About 10,000 years ago, the last Ice Age came to an end. As the climate improved, animals and plants moved back into Ireland across the land bridges which connected this country to Britain and Britain to Continental Europe. The gradual rise in sea level as more and more of the ice caps melted eventually submerged these land connections but not for the indigenous plant and animal species present today had recolonized the country. By examination of fossilized pollen grains trapped in lake mud and in bogs, it is possible to build up a picture of how the vegetation developed as the climate improved.

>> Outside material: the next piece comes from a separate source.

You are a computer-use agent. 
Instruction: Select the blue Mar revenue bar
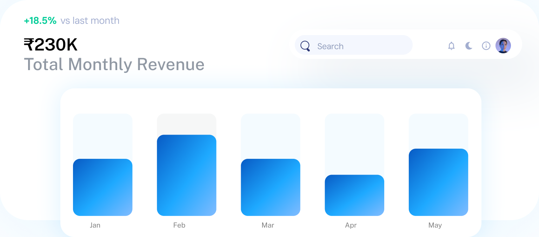click(270, 187)

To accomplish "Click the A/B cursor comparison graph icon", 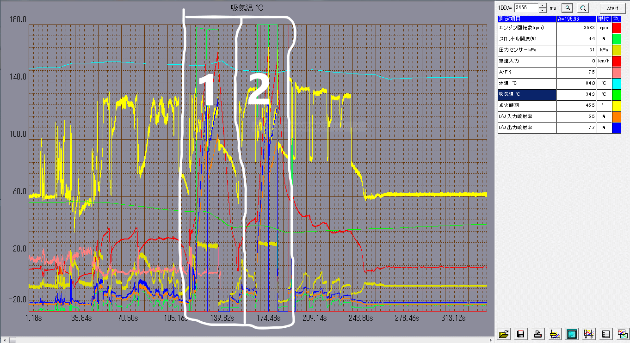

From a tundra-like vegetation, similar to that in Lapland or Northern Canada today, the first response of the flora to warming was the development of rich meadows of grass. These were quickly invaded by juniper and juniper scrub soon took over. About 9,500 years ago, willows began to overshadow the junipers and these in turn gave way to birch trees. Gradually, Hazel and pine began to appear and to shade out these earlier pioneer tree species. Hazel, in its turn, was replaced by Oak and Elm on the richer soils while Pine retained its foothold on the poorer sandy soil. The development of the high forest of Oak and Elm brought about a relatively stable condition which was to last from about 8,500 years ago to 7,000 years ago. For this period, therefore, Ireland was covered by endless sheets of trees, broken only by the waters of lakes and river channels.
About 7,000 years ago, the climate became wetter and this allowed Alder to form fen-woods on the damper soils. Thus the forest mosaic was made of Alder woods on the wetter soils, Oak and Elm forests on the better, drier soils and Birch and Pine holding their own on the upper lands. About 5,000 years ago, there is evidence in the fossil records of a sudden decrease in Elm pollen. This suggests a severe attack by disease, similar to the Dutch Elm disease outbreak of recent years. Around this time also, Neolithic farmers started to reach Ireland and with their polished stones axes, opened up clearings in the forests to grow cereals and grass for their cattle. The exploitation of the woodlands had started!